[Dataset items]
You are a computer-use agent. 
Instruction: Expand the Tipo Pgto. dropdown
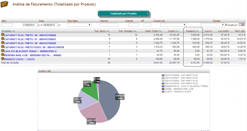click(x=79, y=25)
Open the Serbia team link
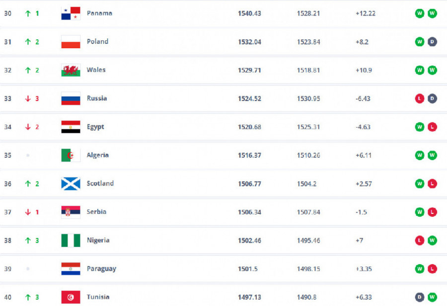The image size is (447, 306). pyautogui.click(x=96, y=212)
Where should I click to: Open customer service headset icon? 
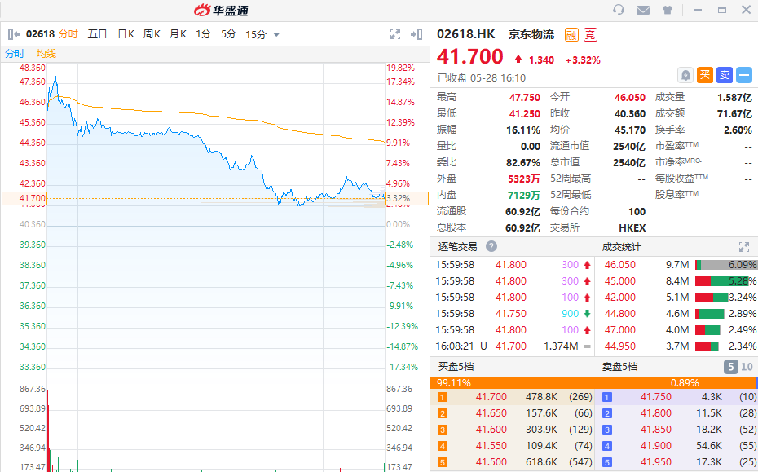(619, 11)
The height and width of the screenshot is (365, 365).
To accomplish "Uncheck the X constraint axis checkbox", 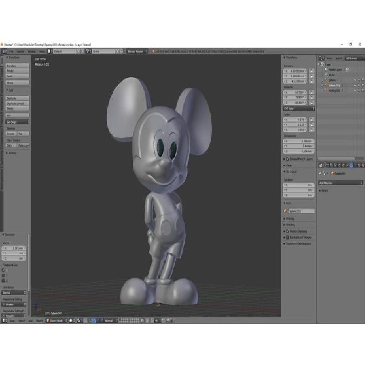I will point(4,270).
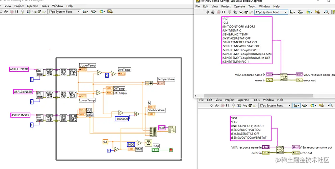Click search magnifier in Keithley Temp Config toolbar
This screenshot has height=169, width=335.
(x=326, y=12)
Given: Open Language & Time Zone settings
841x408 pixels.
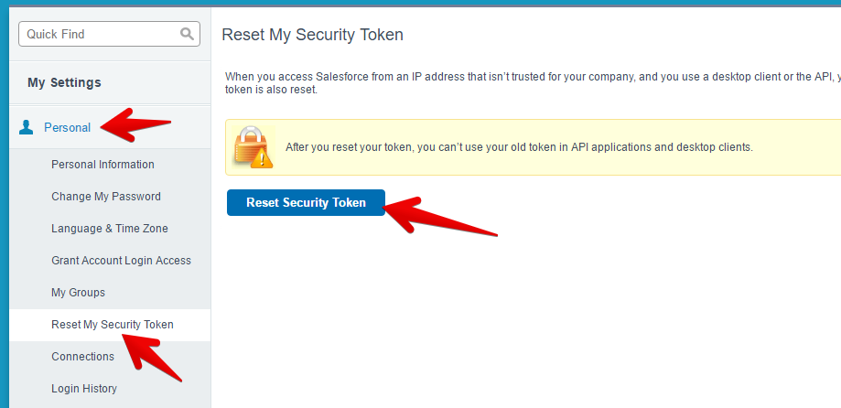Looking at the screenshot, I should tap(110, 229).
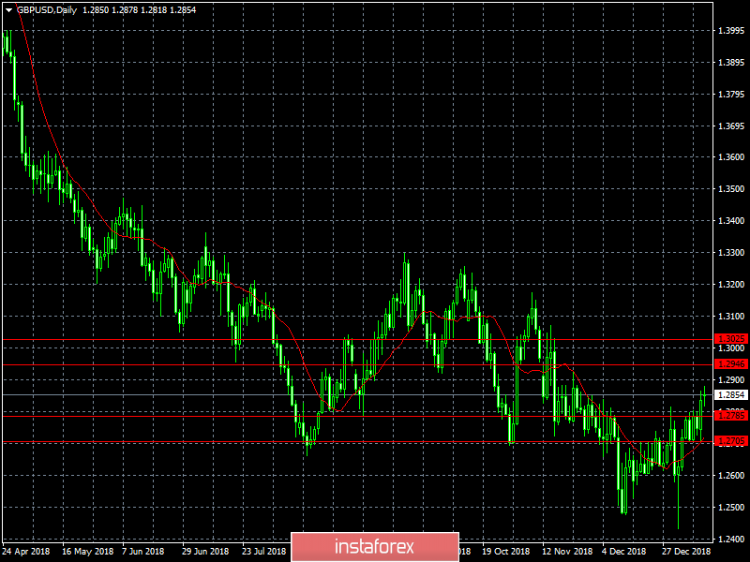Select the current price 1.2854 label

click(x=731, y=394)
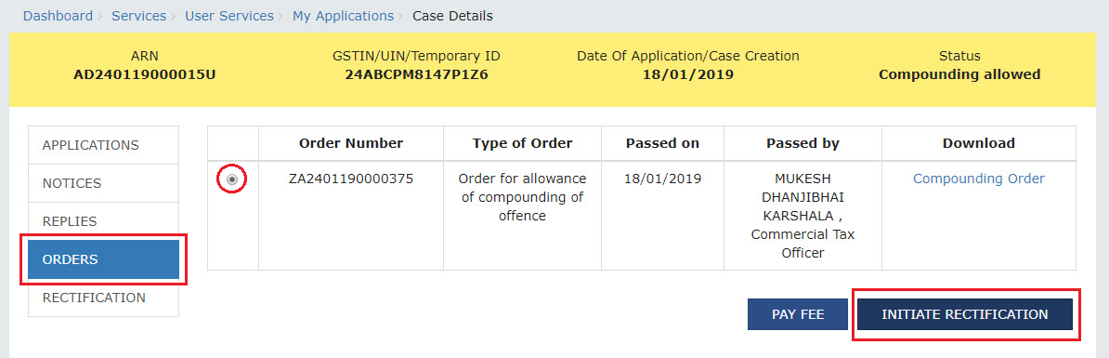
Task: Go to User Services breadcrumb
Action: click(229, 16)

→ REQUIREMENT: From the line containing "Given: Open Language & Time Zone settings" to the final line of the entries, both included, transcribe every line exactly, omit the pictures, and add nothing more.

→ PROBLEM SOLUTION:
Given: Open Language & Time Zone settings
841x408 pixels.
Looking at the screenshot, I should tap(110, 229).
Select the current price 1.2854 label

click(x=731, y=394)
Task: Go to User Services breadcrumb
Action: click(229, 16)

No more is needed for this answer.